Multiple S-isotopic constraints on paleo-redox and sulfate concentrations across the Ediacaran-Cambrian transition in South China

Abstract

Changes in oceanic chemical conditions are frequently invoked as a primary driver of biodiversification and mass extinction events in Earth history. During the Ediacaran–Cambrian transition, two major biological events, including the extinction of the Ediacaran biota and the Cambrian explosion, occurred approximately coincident with perturbations of the carbon and sulfur cycle. These dramatic biological changes and coeval geochemical events are commonly thought to be linked, but their causal relationships remain controversial. Here we present multiple S-isotopic compositions of pyrite (δ34Spy and Δ33Spy) from the Xiaotan section spanning the Ediacaran-Cambrian transition interval in South China. Our isotopic results show that negative Δ33Spy values, together with positive δ34Spy values, occurred across the Ediacaran-Cambrian boundary.
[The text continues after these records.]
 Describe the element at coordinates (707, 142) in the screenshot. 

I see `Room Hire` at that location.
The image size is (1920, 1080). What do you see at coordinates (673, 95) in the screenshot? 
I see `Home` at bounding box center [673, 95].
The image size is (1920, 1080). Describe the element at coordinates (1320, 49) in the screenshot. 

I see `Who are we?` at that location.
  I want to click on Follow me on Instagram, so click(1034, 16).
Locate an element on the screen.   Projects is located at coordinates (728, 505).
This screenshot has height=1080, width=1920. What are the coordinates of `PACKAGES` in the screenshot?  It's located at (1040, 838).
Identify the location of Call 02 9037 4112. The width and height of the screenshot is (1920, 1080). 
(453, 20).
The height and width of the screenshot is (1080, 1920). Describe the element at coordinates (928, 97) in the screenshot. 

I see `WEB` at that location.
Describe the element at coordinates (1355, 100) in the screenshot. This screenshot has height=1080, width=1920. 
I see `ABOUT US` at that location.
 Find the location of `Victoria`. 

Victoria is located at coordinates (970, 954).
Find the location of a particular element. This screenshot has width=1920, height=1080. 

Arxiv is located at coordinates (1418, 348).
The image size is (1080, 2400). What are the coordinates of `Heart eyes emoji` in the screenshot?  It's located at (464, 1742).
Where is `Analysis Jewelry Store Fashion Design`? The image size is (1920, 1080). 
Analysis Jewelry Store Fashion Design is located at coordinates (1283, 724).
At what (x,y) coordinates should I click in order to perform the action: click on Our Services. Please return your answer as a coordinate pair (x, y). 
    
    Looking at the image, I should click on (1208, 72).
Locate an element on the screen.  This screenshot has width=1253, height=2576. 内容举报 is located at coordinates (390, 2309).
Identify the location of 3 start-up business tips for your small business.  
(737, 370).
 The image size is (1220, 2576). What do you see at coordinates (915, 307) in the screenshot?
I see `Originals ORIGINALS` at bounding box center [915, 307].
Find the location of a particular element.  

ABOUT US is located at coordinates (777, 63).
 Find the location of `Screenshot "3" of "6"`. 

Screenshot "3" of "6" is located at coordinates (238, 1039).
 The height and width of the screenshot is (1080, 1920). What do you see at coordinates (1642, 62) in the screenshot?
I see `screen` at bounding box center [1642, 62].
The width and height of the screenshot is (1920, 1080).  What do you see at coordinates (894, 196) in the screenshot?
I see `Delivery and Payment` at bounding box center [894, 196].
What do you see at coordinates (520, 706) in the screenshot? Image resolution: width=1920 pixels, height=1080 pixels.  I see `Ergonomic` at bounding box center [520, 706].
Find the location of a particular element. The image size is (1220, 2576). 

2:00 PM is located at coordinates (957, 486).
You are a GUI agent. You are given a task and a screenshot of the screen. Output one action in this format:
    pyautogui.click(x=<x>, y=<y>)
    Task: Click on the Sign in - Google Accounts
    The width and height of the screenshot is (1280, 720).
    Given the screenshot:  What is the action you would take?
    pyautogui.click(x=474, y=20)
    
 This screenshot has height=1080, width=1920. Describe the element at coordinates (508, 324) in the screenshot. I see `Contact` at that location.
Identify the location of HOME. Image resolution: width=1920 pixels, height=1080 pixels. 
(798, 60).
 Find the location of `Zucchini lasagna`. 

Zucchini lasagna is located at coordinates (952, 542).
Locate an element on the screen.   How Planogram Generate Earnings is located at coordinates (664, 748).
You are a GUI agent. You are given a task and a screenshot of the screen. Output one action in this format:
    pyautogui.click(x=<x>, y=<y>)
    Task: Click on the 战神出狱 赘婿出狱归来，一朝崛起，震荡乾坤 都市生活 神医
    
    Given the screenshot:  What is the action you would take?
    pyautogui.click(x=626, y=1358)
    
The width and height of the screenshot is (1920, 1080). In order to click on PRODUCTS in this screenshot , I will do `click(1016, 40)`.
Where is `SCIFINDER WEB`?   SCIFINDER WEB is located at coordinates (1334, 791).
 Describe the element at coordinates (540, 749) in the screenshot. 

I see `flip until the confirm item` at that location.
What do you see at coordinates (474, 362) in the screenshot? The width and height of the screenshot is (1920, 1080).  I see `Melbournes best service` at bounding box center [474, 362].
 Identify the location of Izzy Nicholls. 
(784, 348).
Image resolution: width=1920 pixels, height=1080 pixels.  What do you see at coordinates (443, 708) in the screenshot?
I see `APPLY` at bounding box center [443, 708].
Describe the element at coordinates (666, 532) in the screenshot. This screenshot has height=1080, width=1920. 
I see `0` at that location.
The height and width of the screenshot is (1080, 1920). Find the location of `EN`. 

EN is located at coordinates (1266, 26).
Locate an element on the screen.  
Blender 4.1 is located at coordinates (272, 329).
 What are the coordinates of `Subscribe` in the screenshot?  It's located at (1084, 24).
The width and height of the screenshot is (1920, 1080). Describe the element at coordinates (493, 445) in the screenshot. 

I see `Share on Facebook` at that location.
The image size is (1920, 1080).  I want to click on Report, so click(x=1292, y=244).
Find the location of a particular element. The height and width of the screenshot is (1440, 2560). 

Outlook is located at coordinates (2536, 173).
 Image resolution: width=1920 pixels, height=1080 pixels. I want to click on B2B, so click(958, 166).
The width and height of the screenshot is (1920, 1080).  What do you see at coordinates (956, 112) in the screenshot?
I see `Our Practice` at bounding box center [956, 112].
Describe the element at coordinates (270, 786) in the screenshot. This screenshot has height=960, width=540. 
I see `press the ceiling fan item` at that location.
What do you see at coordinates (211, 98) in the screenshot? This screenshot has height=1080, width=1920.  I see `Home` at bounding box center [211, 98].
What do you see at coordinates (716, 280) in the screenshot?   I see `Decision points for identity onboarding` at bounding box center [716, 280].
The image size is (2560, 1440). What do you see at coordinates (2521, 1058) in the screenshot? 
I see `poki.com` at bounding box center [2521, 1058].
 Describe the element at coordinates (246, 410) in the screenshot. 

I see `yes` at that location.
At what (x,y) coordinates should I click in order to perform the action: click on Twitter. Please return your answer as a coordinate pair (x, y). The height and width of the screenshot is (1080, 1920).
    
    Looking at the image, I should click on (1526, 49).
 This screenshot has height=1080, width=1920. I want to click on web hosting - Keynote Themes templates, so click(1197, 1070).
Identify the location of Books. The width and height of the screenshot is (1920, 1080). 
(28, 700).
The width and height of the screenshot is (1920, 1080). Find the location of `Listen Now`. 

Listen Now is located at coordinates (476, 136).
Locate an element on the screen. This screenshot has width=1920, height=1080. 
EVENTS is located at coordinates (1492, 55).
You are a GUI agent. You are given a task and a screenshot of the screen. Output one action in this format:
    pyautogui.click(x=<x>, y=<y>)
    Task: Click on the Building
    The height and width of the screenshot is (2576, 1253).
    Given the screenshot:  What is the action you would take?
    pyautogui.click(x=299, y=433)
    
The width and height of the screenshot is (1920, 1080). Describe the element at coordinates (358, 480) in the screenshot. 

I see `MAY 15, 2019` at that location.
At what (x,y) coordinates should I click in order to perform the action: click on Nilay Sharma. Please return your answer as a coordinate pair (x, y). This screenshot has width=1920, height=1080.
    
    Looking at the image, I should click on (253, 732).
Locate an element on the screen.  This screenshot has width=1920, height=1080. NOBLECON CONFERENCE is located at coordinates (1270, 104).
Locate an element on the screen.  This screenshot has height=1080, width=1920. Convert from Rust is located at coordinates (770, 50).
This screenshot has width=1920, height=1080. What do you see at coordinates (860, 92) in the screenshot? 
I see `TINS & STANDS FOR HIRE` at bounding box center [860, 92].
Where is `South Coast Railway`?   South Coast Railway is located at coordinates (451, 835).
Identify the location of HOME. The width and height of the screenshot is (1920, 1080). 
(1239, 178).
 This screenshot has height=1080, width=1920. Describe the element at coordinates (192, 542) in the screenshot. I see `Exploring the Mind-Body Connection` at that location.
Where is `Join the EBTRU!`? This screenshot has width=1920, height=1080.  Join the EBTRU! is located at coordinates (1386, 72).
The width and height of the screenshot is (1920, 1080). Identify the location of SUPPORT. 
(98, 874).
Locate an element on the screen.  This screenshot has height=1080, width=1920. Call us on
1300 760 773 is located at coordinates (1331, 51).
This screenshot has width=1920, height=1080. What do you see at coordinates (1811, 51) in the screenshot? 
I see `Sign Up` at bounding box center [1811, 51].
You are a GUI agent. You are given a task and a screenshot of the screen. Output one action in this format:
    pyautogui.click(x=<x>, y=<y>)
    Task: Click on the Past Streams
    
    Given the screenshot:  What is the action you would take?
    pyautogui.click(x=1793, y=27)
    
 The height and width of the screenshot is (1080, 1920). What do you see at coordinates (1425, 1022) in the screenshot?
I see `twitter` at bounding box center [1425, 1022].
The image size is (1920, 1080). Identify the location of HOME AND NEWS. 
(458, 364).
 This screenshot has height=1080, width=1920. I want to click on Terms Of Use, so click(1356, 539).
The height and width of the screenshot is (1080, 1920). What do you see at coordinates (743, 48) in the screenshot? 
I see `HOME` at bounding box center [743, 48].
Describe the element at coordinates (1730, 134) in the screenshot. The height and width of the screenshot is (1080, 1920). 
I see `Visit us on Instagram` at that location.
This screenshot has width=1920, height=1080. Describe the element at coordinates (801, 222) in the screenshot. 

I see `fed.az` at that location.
The negative Δ33Spy data suggest mixing of sulfide from deep waters during the upwelling of sulfidic waters into oxygenated shallow waters. The coincidence between the negative Δ33Spy and the approximate timing of the extinction of the Ediacaran biota implies that paleo-redox perturbations may have contributed to the disappearance of the Ediacaran biota. Negative Δ33Spy values coupled with positive δ34Spy values were also observed in the Cambrian Zhongyicun Member when the phosphorites were deposited, suggesting a strong linkage between the upwelling of nutrient-rich sulfidic deep waters and the deposition of the phosphorites in oxygenated shelf areas. In addition, using box models and stoichiometry calculations, we quantitatively estimated elevated burial rates of organic matter and pyrite based on the parallel positive δ13Ccarb, δ34Spy and Δ33Spy excursions observed at Xiaotan within Cambrian Stage 2. Our mass balance modelling results provide an independent constraint on sulfate concentrations which were 4 mM or lower in the early Cambrian oceans. The probable increase in oxygen levels resulting from the enhanced burial of pyrite and organic matter could have provided a more habitable environment for early animals and thus paved the way for the radiation of early Cambrian animals.